Supplied text:
Studio album by Jim Hall
- Released: 1957
- Recorded: January 10 & 24, 1957
- Studio: Los Angeles, California
- Genre: Jazz
- Length: 47:15
- Label: Pacific Jazz
- Producer: Richard Bock

Jim Hall chronology
|  | Jazz Guitar (1957) | The Street Swingers (1957) |

= Jazz Guitar (album) =

Jazz Guitar is the debut album by jazz guitarist Jim Hall, recorded in early 1957 for the Pacific Jazz label. It is composed mostly of standards. Hall's group for the original recording sessions was a guitar/piano/bass trio, an instrumental combination popularized by Nat King Cole in the 1940s, and previously used by the poll-winning guitarist Tal Farlow on two notable albums recorded in 1956 for Norgran and Verve.

==Release history==
Jazz Guitar was released as a mono LP by Pacific Jazz Records in 1957 (PJ-1227) with 10 tracks. Hall at the time was a member of the Chico Hamilton Quintet, which was also recording for Pacific Jazz during the mid-1950s. Jazz Guitar did not sell enough for Pacific Jazz to record a follow-up LP, and Hall continued to work as a backing musician and session musician for more than a decade. He was not given another opportunity to record again under his own name until 1969, when MPS Records released It's Nice to Be With You, though he was a co-leader on several albums released between 1957 and 1966.

In 1963, during a period when jazz guitar albums by Wes Montgomery and Kenny Burrell were selling well, Pacific Jazz decided to re-release Jazz Guitar, but with significant alterations. Most noticeably, the label hired drummer Larry Bunker to overdub drum parts on the album. Additionally, half of the tracks were also edited to be shorter, with solo sections featuring pianist Carl Perkins and bassist Red Mitchell removed. These edits were made to the master tapes, and no backup copies of the original-length performances were retained by Pacific Jazz Records, with the exception of one title, "Things Ain't What They Used to Be". Pacific Jazz released the revised version of Jazz Guitar in stereo (ST-79), with a different track order from the original LP release and without the song "This Is Always".

In 1988, EMI, which had acquired Pacific Jazz in 1979 as part of their purchase of United Artists Records, released the album on compact disc under the Capitol Records imprint (CDP 7 46851 2). For the CD release, EMI producer Michael Cuscuna used the edited master tapes that were retained from the 1963 LP reissue, but without the overdubbed drum parts. An additional track from the recording sessions, "Too Close For Comfort", was added to the 1988 CD release, and the song "This Is Always" was left off the CD because the master tape no longer existed in any version. The 1988 CD included both the 1963 edit of "Things Ain't What They Used to Be" and the full-length 1957 version of the same performance that had survived. On the CD, the full-length version of "Things Ain't What They Used to Be" was mistakenly identified as an alternate take.

Exercise instructions:
a: Answer these questions about the text on Jazz Guitar:
(i) Who is listed as the album's producer?
(ii) Which drummer did the label hire to overdub drum parts for the 1963 reissue?
(iii) In what year did MPS Records release It's Nice to Be With You?
b: Rewrite the part of the text on Jazz Guitar that begins at the words "In 1988, EMI, which" and stops after "an alternate take.", putting "incorrectly" in place of "mistakenly".

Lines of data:
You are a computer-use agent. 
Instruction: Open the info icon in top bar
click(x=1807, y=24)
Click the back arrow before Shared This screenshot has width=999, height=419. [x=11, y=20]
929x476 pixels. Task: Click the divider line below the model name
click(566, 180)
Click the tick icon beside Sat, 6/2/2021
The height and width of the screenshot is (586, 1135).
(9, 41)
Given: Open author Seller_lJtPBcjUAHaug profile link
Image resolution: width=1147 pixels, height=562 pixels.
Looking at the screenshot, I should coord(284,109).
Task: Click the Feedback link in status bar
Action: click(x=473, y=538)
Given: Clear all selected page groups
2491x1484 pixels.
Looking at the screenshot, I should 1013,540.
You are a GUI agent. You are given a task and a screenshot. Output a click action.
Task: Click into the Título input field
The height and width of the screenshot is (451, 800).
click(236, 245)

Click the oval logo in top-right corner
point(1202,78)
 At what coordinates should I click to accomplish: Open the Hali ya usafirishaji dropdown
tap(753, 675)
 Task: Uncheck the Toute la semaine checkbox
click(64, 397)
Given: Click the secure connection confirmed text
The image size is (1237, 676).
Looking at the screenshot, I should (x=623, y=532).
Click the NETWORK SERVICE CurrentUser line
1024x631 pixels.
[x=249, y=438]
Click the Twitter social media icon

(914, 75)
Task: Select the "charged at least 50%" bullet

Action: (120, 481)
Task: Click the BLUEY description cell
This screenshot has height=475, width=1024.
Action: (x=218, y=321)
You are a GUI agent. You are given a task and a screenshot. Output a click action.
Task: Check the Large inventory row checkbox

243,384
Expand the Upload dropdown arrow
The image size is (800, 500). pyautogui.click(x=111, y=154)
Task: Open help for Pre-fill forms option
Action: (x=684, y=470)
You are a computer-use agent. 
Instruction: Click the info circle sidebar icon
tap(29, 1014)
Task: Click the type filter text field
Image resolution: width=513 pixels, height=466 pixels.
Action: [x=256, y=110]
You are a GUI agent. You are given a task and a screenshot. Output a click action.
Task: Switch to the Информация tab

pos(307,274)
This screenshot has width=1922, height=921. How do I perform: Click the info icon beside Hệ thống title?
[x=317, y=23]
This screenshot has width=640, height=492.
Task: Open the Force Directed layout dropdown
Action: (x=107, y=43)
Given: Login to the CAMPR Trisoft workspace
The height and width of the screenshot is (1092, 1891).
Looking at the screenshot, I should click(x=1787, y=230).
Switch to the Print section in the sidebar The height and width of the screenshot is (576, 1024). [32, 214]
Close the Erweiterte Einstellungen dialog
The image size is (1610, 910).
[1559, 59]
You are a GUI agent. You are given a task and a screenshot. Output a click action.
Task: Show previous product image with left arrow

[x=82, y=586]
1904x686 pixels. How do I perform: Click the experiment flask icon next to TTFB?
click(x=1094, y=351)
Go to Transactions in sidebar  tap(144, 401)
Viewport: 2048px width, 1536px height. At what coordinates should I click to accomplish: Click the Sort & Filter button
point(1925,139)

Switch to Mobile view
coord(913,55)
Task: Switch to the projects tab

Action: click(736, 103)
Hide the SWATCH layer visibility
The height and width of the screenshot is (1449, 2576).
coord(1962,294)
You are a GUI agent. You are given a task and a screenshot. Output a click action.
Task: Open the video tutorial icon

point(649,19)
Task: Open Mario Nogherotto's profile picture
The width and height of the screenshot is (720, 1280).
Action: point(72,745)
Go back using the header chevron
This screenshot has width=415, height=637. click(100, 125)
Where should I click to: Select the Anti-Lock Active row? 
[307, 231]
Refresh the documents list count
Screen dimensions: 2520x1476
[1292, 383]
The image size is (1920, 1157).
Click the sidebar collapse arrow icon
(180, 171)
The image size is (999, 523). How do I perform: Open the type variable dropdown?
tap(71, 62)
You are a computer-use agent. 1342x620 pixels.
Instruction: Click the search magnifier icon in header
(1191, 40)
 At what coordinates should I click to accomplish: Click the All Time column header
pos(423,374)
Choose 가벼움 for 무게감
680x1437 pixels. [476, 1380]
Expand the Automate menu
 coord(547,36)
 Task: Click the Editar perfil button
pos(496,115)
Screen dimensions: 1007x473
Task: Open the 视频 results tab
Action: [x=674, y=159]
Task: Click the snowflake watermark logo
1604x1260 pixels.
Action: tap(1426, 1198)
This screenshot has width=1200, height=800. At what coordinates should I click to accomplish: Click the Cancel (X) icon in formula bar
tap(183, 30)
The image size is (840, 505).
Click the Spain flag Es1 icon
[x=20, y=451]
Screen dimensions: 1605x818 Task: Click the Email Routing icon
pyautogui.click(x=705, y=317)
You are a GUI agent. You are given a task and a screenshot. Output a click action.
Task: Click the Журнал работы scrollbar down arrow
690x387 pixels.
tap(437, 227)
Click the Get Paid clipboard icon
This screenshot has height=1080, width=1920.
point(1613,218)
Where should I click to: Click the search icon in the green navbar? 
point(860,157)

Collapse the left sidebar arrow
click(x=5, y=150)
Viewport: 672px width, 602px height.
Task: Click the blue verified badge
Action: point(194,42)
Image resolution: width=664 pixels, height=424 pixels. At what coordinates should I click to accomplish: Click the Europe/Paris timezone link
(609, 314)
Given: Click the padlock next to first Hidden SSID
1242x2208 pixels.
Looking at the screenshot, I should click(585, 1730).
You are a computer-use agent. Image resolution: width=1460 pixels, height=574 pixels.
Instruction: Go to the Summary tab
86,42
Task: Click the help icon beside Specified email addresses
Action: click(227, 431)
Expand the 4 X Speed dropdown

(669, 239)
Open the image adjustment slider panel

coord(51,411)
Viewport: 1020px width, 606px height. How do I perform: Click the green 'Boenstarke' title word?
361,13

Responses by task:
a:
(i) Richard Bock
(ii) Larry Bunker
(iii) 1969

b:
In 1988, EMI, which had acquired Pacific Jazz in 1979 as part of their purchase of United Artists Records, released the album on compact disc under the Capitol Records imprint (CDP 7 46851 2). For the CD release, EMI producer Michael Cuscuna used the edited master tapes that were retained from the 1963 LP reissue, but without the overdubbed drum parts. An additional track from the recording sessions, "Too Close For Comfort", was added to the 1988 CD release, and the song "This Is Always" was left off the CD because the master tape no longer existed in any version. The 1988 CD included both the 1963 edit of "Things Ain't What They Used to Be" and the full-length 1957 version of the same performance that had survived. On the CD, the full-length version of "Things Ain't What They Used to Be" was incorrectly identified as an alternate take.